— Your task —
For every line in the entries that contains "computer", show the whole line.

— Material supplied —
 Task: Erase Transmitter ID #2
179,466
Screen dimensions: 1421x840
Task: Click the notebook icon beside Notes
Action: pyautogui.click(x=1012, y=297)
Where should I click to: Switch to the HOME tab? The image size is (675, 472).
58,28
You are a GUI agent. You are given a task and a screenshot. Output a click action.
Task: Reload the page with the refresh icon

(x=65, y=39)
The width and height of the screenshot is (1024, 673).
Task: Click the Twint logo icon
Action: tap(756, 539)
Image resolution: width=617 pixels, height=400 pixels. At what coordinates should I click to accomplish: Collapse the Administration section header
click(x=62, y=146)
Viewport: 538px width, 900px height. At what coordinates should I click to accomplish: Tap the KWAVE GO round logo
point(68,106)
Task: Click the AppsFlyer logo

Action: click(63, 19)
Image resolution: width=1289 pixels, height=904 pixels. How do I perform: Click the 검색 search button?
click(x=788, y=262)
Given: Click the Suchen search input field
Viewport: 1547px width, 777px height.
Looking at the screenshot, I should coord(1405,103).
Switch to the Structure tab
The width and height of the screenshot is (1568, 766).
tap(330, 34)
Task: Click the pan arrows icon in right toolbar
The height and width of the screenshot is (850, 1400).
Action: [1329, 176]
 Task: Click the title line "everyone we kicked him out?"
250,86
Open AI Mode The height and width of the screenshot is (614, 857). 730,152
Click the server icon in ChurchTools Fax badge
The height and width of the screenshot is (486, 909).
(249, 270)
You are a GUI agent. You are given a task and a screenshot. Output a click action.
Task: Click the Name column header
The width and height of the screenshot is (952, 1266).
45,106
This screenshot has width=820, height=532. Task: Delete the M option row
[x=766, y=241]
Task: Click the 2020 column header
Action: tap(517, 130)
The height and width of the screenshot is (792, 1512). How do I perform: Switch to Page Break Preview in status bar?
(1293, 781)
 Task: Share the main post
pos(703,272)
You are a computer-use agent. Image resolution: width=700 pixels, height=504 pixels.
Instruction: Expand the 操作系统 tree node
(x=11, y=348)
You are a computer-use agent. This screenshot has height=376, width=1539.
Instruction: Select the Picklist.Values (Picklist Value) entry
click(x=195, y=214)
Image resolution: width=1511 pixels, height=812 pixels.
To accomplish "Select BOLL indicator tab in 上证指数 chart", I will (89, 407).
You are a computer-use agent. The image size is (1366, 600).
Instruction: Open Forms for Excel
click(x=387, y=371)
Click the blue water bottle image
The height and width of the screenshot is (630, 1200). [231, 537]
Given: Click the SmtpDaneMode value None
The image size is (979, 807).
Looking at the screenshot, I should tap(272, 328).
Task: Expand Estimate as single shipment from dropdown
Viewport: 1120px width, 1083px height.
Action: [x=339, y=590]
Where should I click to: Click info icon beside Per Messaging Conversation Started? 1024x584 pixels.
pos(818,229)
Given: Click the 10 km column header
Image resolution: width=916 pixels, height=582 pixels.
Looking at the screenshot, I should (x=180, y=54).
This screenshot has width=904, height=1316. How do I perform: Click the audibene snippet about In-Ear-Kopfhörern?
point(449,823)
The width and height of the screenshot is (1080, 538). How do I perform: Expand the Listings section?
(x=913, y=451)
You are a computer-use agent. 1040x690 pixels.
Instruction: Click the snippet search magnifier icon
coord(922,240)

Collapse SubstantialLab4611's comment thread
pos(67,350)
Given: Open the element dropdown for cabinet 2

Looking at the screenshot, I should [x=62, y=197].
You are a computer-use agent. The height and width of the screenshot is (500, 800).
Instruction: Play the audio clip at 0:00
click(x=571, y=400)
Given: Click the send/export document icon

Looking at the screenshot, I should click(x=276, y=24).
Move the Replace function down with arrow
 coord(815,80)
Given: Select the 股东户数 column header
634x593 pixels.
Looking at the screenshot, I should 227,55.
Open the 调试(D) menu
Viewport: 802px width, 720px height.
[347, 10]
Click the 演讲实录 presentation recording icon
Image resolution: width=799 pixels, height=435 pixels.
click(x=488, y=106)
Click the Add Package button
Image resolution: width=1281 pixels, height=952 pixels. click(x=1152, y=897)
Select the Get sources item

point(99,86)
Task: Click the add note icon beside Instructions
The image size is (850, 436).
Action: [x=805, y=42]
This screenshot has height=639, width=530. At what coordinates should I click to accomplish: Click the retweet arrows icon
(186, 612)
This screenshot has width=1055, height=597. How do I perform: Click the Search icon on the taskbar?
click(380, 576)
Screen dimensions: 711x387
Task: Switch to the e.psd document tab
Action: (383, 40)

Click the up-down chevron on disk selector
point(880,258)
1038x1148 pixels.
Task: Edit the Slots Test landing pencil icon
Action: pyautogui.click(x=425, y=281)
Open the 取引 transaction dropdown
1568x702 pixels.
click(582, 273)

— Written answer —
You are a computer-use agent. Image resolution: width=700 pixels, height=504 pixels.
You are a computer-use agent. This screenshot has height=376, width=1539.
You are a computer-use agent. The image size is (1366, 600).
You are a computer-use agent. 1040x690 pixels.
You are a computer-use agent. The height and width of the screenshot is (500, 800).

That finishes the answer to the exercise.